━━ Excerpted records

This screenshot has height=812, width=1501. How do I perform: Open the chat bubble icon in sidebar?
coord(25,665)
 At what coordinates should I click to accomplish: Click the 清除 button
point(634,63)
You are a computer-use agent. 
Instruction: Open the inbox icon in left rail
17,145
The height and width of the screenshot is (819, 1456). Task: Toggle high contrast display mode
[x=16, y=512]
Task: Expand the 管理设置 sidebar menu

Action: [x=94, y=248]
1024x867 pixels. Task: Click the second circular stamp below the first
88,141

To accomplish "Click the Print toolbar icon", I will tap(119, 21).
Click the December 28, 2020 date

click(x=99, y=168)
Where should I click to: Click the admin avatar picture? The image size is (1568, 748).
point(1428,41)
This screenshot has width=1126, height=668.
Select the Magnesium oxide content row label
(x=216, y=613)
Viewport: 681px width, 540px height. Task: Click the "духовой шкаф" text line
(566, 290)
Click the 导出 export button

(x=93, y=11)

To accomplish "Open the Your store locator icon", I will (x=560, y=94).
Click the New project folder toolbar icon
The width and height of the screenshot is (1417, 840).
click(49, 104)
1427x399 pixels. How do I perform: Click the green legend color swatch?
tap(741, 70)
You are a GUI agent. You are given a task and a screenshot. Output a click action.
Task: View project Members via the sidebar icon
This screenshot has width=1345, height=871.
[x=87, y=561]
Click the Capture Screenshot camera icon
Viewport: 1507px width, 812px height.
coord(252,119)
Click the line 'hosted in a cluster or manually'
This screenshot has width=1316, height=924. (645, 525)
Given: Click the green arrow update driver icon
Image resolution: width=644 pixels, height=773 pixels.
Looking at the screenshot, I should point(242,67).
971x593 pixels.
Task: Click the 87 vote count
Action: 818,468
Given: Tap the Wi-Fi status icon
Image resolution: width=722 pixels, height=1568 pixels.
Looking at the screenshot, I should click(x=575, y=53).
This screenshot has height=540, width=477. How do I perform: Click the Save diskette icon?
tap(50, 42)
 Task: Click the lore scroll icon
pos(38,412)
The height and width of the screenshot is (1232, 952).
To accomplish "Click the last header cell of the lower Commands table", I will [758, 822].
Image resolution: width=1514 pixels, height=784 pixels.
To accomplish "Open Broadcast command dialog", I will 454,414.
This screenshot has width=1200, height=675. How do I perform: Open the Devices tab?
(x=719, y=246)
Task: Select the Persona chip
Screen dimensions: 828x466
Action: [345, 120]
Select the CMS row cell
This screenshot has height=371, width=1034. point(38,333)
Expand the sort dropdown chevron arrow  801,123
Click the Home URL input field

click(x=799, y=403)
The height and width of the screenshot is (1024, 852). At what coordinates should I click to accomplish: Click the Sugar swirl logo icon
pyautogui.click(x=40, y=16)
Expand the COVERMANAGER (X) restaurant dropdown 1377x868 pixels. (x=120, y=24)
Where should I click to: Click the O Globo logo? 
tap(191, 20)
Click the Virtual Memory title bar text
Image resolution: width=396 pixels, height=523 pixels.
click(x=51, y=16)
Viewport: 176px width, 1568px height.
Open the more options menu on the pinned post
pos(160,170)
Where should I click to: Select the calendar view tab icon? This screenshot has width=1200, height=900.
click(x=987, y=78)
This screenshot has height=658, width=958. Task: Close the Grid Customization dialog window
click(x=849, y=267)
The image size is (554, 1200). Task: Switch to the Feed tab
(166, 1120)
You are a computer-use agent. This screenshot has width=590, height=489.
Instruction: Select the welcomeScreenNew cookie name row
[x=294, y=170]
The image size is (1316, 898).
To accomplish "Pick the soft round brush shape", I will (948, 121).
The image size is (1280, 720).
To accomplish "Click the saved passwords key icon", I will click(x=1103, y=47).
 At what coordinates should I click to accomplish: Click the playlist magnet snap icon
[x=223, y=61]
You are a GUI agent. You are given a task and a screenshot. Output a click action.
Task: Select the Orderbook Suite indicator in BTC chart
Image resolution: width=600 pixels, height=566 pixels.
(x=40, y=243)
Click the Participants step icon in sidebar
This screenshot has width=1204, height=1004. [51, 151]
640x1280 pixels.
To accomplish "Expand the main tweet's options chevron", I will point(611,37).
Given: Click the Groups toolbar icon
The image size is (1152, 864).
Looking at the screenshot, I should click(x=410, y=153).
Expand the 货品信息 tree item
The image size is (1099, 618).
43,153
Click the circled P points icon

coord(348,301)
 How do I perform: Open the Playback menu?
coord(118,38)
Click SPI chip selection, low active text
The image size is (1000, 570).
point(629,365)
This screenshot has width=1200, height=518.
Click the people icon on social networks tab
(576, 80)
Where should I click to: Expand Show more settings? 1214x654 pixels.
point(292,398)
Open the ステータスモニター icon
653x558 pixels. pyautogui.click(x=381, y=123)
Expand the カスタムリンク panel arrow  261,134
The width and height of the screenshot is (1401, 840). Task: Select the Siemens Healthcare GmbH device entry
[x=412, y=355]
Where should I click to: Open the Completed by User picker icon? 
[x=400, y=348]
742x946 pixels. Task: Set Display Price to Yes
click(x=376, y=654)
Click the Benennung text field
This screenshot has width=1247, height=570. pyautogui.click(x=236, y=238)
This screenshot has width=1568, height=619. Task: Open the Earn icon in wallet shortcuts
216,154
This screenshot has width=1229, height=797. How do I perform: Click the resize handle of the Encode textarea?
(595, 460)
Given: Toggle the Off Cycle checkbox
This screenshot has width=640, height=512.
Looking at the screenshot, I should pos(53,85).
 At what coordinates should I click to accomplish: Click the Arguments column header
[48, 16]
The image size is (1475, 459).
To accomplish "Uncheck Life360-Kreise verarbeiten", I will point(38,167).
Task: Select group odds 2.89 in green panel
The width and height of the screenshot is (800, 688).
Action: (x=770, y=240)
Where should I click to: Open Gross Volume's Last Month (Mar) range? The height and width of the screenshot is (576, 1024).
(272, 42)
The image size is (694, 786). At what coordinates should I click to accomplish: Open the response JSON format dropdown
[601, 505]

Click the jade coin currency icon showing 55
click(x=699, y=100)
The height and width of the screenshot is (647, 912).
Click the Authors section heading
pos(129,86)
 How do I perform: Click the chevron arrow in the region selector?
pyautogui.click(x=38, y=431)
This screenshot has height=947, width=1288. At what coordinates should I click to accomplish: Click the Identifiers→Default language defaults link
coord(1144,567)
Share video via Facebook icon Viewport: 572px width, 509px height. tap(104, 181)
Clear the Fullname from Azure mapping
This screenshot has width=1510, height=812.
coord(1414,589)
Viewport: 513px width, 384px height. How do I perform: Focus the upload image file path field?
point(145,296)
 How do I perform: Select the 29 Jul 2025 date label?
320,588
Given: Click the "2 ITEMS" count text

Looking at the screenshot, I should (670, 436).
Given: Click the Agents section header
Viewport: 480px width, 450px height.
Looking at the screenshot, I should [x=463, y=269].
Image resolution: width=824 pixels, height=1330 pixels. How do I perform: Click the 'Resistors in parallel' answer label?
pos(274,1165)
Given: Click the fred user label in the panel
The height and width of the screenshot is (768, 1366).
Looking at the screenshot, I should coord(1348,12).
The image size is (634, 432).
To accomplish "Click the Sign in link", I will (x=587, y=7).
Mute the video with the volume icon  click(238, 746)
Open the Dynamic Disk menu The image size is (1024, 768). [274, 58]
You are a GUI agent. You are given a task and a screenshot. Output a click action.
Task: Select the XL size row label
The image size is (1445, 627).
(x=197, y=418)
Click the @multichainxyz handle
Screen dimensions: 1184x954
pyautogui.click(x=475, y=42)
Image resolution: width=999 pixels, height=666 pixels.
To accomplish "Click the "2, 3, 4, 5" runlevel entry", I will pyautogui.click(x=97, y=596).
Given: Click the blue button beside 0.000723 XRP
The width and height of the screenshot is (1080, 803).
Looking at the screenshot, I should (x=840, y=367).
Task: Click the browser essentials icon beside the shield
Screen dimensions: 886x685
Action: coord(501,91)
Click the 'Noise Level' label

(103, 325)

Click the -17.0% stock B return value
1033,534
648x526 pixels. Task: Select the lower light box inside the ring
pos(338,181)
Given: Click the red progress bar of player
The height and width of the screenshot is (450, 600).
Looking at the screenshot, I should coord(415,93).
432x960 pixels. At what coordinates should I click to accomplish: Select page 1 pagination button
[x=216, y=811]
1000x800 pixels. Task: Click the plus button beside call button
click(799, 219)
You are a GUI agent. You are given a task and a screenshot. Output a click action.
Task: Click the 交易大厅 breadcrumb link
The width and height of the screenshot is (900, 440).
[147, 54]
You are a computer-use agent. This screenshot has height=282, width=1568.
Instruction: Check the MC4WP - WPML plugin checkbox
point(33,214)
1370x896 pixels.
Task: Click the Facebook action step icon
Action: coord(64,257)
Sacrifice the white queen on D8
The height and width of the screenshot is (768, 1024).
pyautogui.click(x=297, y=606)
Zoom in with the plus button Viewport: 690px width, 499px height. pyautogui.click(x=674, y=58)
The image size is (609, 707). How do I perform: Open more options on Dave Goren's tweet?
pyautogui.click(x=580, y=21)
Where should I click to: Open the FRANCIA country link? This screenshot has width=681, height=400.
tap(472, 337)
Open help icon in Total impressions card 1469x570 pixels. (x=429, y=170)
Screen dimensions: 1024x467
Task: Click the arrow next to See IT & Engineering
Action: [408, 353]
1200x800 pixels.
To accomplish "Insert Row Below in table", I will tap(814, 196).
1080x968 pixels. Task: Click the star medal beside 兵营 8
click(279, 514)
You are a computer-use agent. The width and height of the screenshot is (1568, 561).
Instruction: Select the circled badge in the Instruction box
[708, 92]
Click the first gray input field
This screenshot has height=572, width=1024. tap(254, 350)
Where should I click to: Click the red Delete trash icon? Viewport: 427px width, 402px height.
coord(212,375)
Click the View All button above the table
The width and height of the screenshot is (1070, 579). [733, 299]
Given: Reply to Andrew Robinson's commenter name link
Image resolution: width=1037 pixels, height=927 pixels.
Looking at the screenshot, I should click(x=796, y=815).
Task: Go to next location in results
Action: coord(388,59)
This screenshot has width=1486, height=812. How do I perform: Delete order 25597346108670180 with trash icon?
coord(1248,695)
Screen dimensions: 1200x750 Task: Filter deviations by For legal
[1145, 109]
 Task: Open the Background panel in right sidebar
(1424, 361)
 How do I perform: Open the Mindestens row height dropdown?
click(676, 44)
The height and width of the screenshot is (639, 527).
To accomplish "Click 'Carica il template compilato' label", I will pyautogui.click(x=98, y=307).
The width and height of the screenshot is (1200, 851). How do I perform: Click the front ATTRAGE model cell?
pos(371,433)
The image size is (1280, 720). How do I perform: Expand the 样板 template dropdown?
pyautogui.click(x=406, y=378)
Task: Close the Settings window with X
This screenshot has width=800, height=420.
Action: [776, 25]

━━━━

--- Problem to solve ---
Count the lines of the listing above that include the word "computer" and state the total with nothing else.

--- Task solution ---
4